While the $127.8 million subsidy package-which has good government, transportation, environmental and social justice groups rallying in opposition-keeps Fresh Direct from leaving New York City for New Jersey, the deal missed an opportunity to mitigate transportation, environmental, and health impacts to nearby residents, as well as the chance to reshape how the movement of goods occurs in the region.
An area already home to busy roadways, truck routes, and waste transfer facilities will now see more traffic and pollution even with Fresh Direct’s plan to purchase new electric trucks with federal grant money. Unfortunately, those vehicles will comprise only a small portion of the fleet, and the community will see little in the way of tangible benefits.
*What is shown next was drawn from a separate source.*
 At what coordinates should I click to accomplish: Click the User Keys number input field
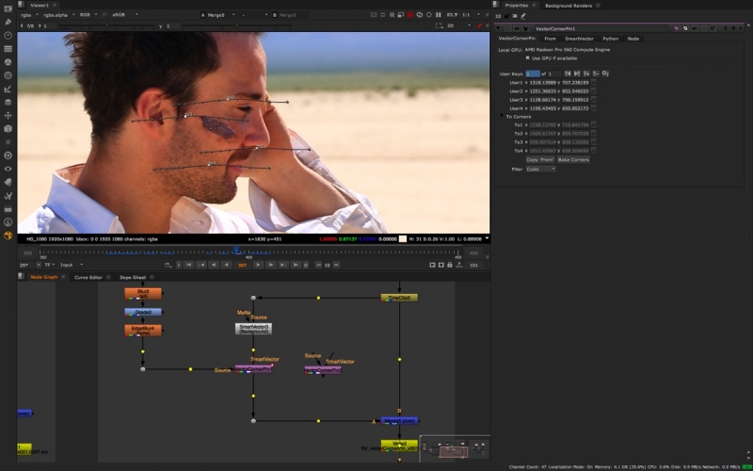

That’s because while each truck won’t emit pollutants, electric vehicles still cause truck traffic, and don’t address community concerns like illegal parking, trucks using unsanctioned routes, and dangerous speeds.
Despite the over reliance on trucks to move goods into and out of New York City, government agencies and elected officials failed to encourage Fresh Direct to use the state-of-the-art rail infrastructure adjacent to the company’s new facility. If they had done so, and Fresh Direct committed to capitalizing on the rail lines in its expansion application, improved air and reduced congestion would have resulted. According to CSX Transportation, one train could have carried the same load as 280 trucks.
Economic development is welcome in the South Bronx, but not at the expense of community life. Inviting more truck traffic into the area without fully addressing its pollution and traffic impacts is a missed opportunity to rework freight transportation policy in the region, and one that community advocates see as an injustice.